Zwölf Hinrichtungen an einem Tag: In Pakistan sind die Henker los

Die Regierung lässt nach Beendigung des Moratoriums jetzt auch jene exekutieren, die nicht wegen Terrorismus verurteilt wurden.

Angehörige der Schüler, die bei einem Talibanangriff in Peschawar ermordet wurden. Der Angriff führte zur Aufhebung des Moratoriums für Hinrichtungen. Bild: Reuters

BERLIN taz | Zwölf zum Tode verurteilte Männer sind am Dienstag gleichzeitig in acht Gefängnissen in den pakistanischen Provinzen Punjab und Sindh hingerichtet worden. Dies berichteten lokale Medien unter Berufung auf das Innenministerium. Damit wurden seit Ende Dezember bereits 39 Personen gehängt.

Die zwölf Exekutionen vom Dienstag sind die höchste Zahl von Hinrichtungen an einem Tag in der jüngeren Geschichte des gewaltgeplagten Landes, aber erst der Anfang einer geplanten und umstrittenen Hinrichtungskampagne. Am Donnerstag sollen weitere Exekutionen folgen, nächste Woche sollen es 40 sein.

Die Regierung des konservativen Ministerpräsidenten Nawaz Sharif hatte am 17. Dezember ein Hinrichtungsmoratorium der Vorgängerregierung aufgehoben, das seit 2008 galt. Einen Tag zuvor hatten die pakistanischen Taliban (TTP) in Peschawar in einer von der Armee betriebenen Schule 150 Personen getötet, darunter 132 Kinder.

Um Entschlossenheit zu demonstieren, verkündete die Regierung die Wiederaufnahme der Exekutionen von Personen, die wegen Terrorismus verurteilt sind.

Stillschweigende Aufhebung des Moratoriums

Letzte Woche wurde bekannt, dass die Regierung stillschweigend das Moratorium für alle Exekutionen aufgehoben und die Provinzen beauftragt hat, Hinrichtungen für diejenigen vorzubereiten, deren Berufungen und Gnadengesuche abgelehnt wurden.

Die am Dienstag Gehängten waren wegen Mordes und nicht wegen Terrorismus verurteilt. In Pakistan gilt die Todesstrafe für 28 Vergehen, darunter Mord, Vergewaltigung, Hochverrat und Blasphemie. Schätzungen zufolge gibt es mindestens 8.000 Todeskandidaten, eine der höchsten Raten der Welt.

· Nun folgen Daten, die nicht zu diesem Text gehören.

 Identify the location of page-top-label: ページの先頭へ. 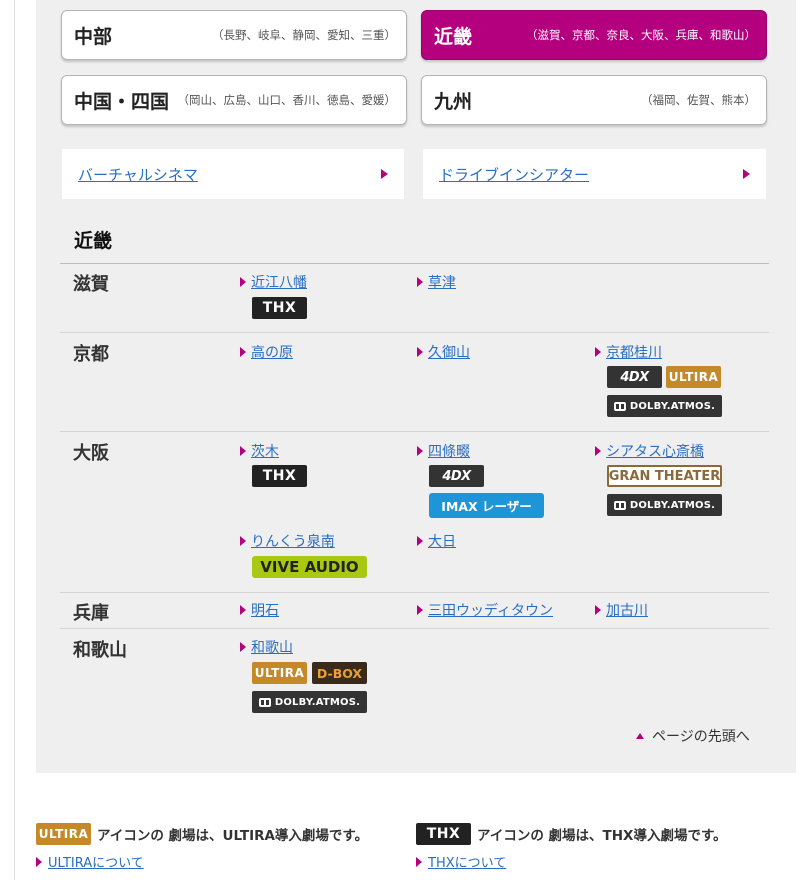
(701, 737).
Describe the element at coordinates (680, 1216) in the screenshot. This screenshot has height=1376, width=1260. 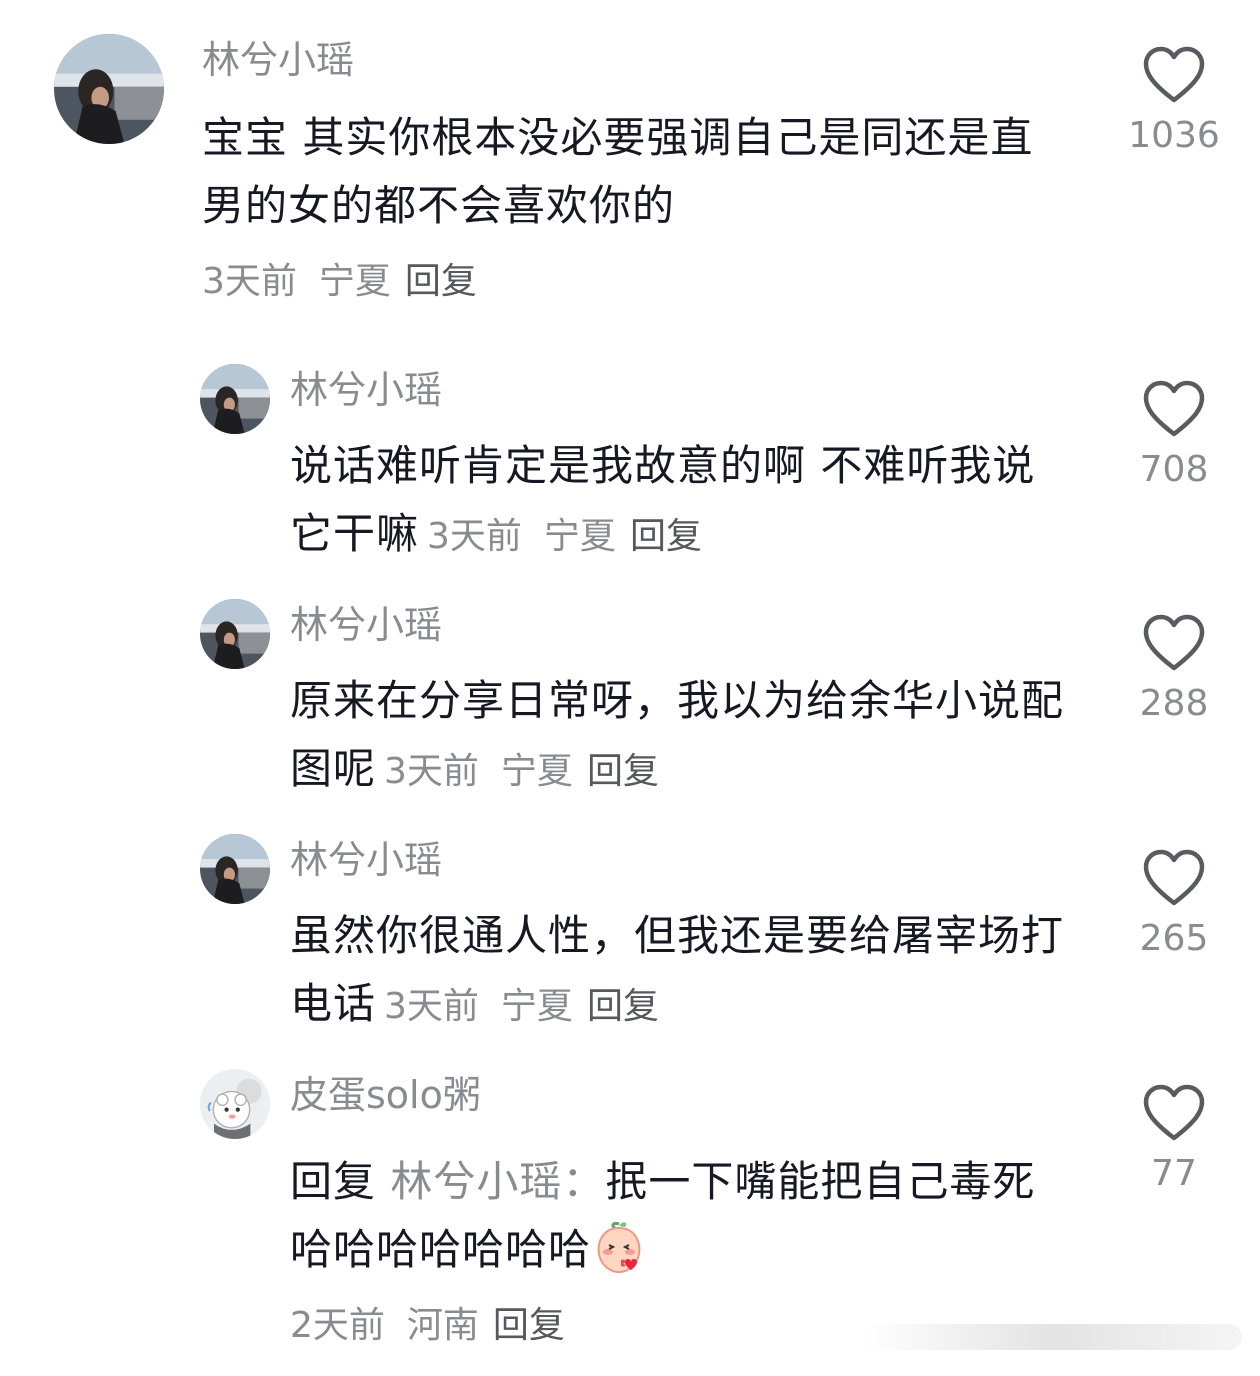
I see `comment-text-block: 回复 林兮小瑶：抿一下嘴能把自己毒死哈哈哈哈哈哈哈` at that location.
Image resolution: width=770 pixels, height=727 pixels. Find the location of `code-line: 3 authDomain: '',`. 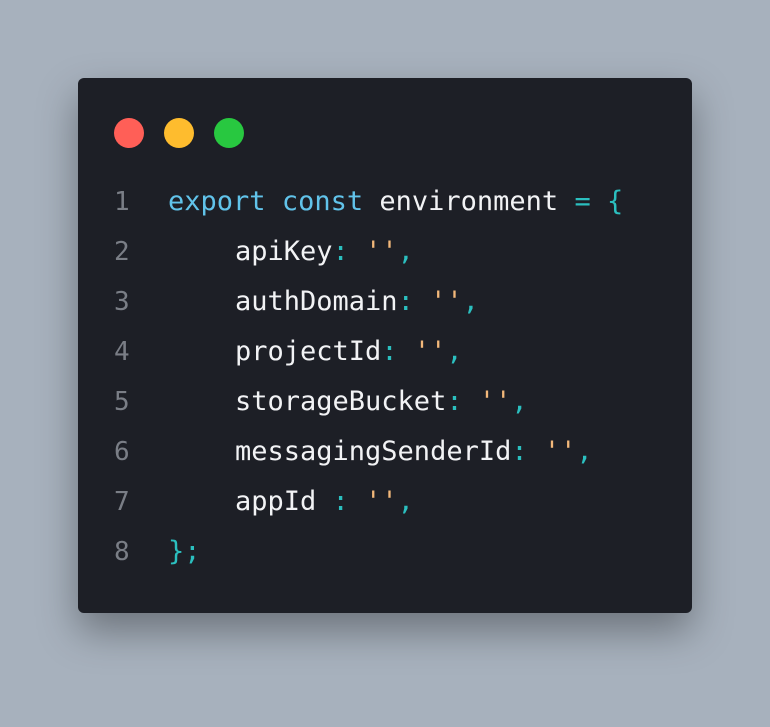

code-line: 3 authDomain: '', is located at coordinates (385, 302).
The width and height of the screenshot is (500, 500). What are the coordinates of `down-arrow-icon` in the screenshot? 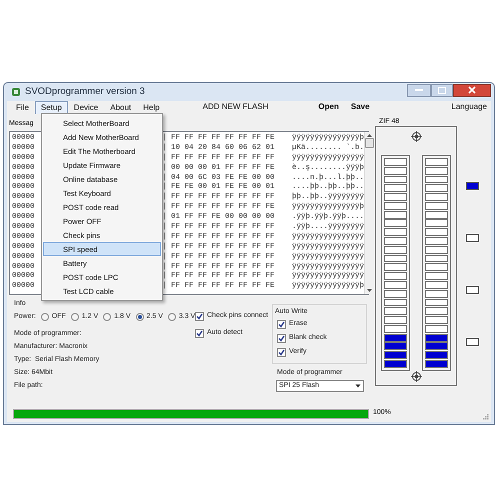 It's located at (370, 291).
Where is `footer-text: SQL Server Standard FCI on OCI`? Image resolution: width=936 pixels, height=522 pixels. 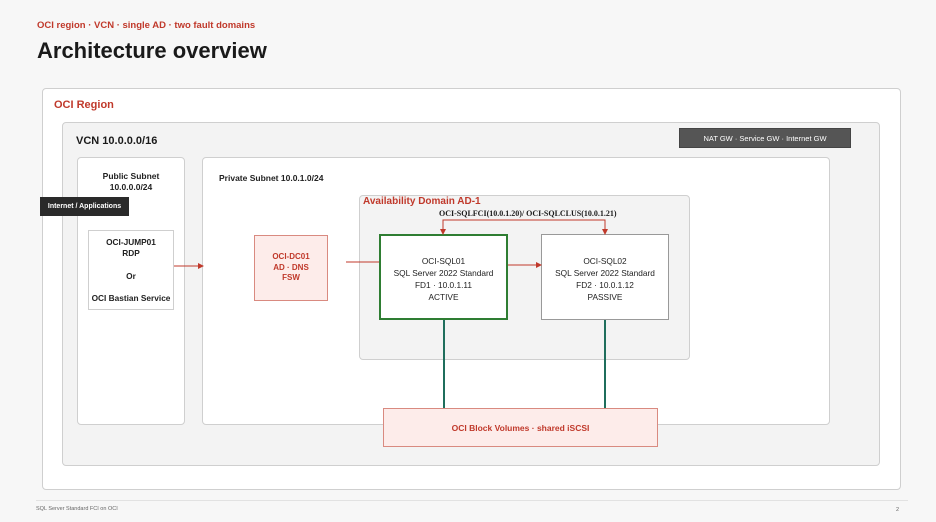
footer-text: SQL Server Standard FCI on OCI is located at coordinates (77, 509).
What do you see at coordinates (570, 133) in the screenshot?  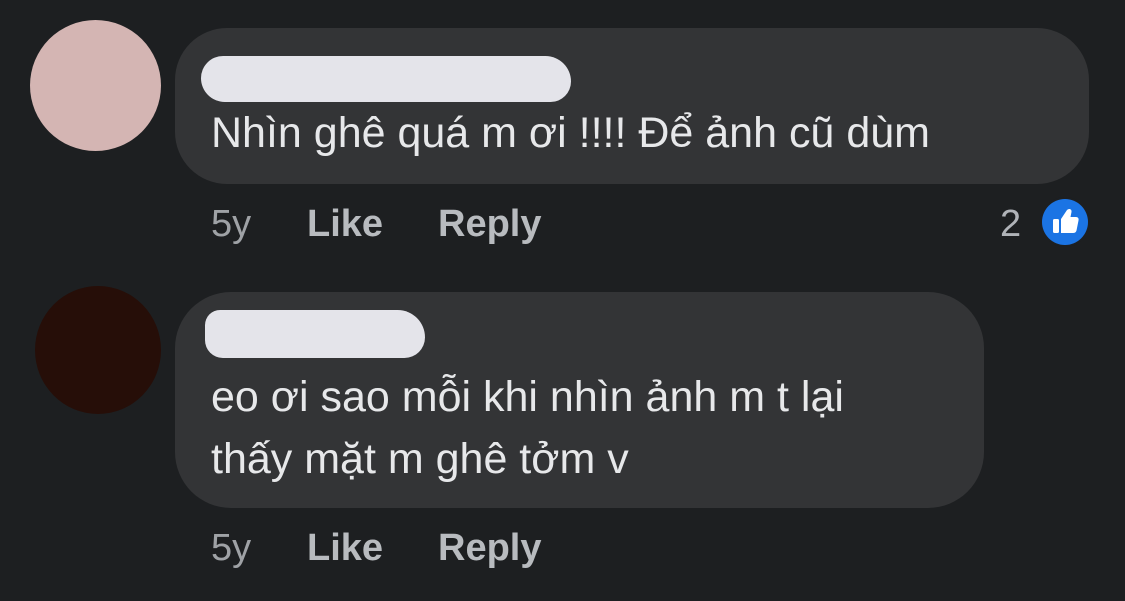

Menschenrechtsorganisationen versuchen jetzt den 25-jährigen Shafqat Hussein zu retten. Er soll an diesem Donnerstag exekutiert werden. Der aus Kaschmir stammende Analphabet ist wegen Mordes an einem Siebenjährigen verurteilt worden. Das Todesurteil eines Antiterrorgerichts beruht hauptsächlich auf einem Geständnis, das der damals 14-Jährige nach neuntägiger Folter unterzeichnet hat.

Minderjährigkeit und Folter zählen nicht

Mehrere Berufungsgerichte haben sich seitdem nie dafür interessiert, dass er zur Tatzeit ein Kind war und deshalb auch nach pakistanischem Recht nicht zum Tode verurteilt werden durfte. Die Polizei hatte ein anderes Alter angegeben. Auch dass er gefoltert wurde, blieb unberücksichtigt.

Hussein, der wahrscheinlich unschuldig ist, sollte schon am 14. Januar exekutiert werden. Doch Innenminister Chaudhry Nisar ließ den Termin verschieben. Am Dienstag sagte er laut The Express Tribune im Parlament: „Ich hatte eine Untersuchung angeordnet, aber jetzt kann nichts mehr getan werden.“

Kritik von Menschenrechtlern

Die britische Organisation Reprieve hat inzwischen Husseins Geburtsurkunde ausfindig gemacht und hofft auf ein neues Verfahren. „Die Justiz hatte elf Jahre Zeit, sein Alter zu ermitteln. Dass sie dies nicht tat, zeigt ihre völlige Inkompetenz“, sagt Clive Stafford Smith von Reprieve. „Wie kann man von dieser Justiz erwarten, dass sie herausfindet, ob jemand schuldig ist, wenn sie nicht einmal in der Lage ist, dessen Alter festzustellen?“

Die Schriftstellerin Fatima Bhutto, Enkelin des 1979 hingerichteten Expräsidenten Zulfikar Ali Bhutto und Nichte der ermordeten Premierministerin Benazir Bhutto, verweist darauf, dass parallel zur Vorbereitung von Husseins Exekution das Oberste Gericht die Freilassung von Zaki ur Rehman Lakvi anordnete. Er gilt als Drahtzieher des Terrorangriffs im indischen Bombay 2008 mit 164 Toten.